Dropping out of a job interview

Jumping ship without drowning (a.k.a dropping out of a job interview after you’ve been job hunting forever) seems ludicrous, and after all, you’ll probably earn a bad reputation on the job market if you decline that offer, right?

Not necessarily.

A lot of job seekers find themselves applying for who-knows-how-many jobs, and perhaps they get invited for interviews at a variety of companies. Suddenly, they have more than one job offer on the table.

The problem is this: At one point or another, they’ll have to turn one of those positions down, and that’s much easier said than done.

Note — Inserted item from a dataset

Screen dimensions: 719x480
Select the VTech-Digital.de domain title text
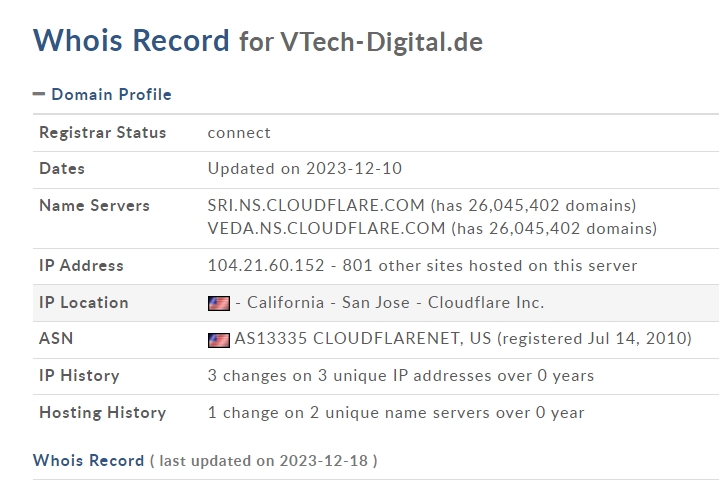(382, 42)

If you’re in this scenario and you’ve been offered a job you just cannot accept, here’s some advice on how to politely say “thanks, but no thanks”.

Give fast feedback

No matter which industry you’re in, to businesses, time means money, and they don’t want to waste it. Don’t keep job offers on the line for days, waddling back and forth between your options. If you’re thinking of dropping out of a job interview, do it and get it done.  Leaving a position open for a prolonged period of time just because you’re indecisive is plain rude: you don’t want to be bitten in the butt later on along the road because you couldn’t hurry up and make that call.

Give thanks

One of the first things you should do when turning down a job offer is to thank the hiring manager for his or her time. Remember that the recruiter didn’t just randomly call you in for an interview; it probably took him or her hours to sift through the masses and select you as a potential candidate for the job.

Give reason

Leaving a hiring manager in the dark about why exactly you’re declining the position isn’t cool, but you also don’t need to write a book about ALL the reasons you’ve decided not to take the job. Keep your explanation brief but honest. Something along the lines of: “After careful consideration, I have decided to take up a position at another company. Thank you for the opportunity, but the position is not fit for my skills and career goals at present.”

Give pleasantries

The job market isn’t that big, even more so if you’re in a very specific industry. When declining a position, giving pleasantries before signing off and tapping out is always a good idea. Remember, you’re trying not to burn bridges here, so why not make a statement such as: “It’s been great getting to know all of you. I hope to cross paths with you again in the future.”

 

 

Final Thoughts

Even though you’re absolutely positive that there’s no way you’ll ever accept a certain position, dropping out of a job interview still feels awful. But everything happens to us for good reason, and this is all part of the process in which you’ll finally land the job of your dreams!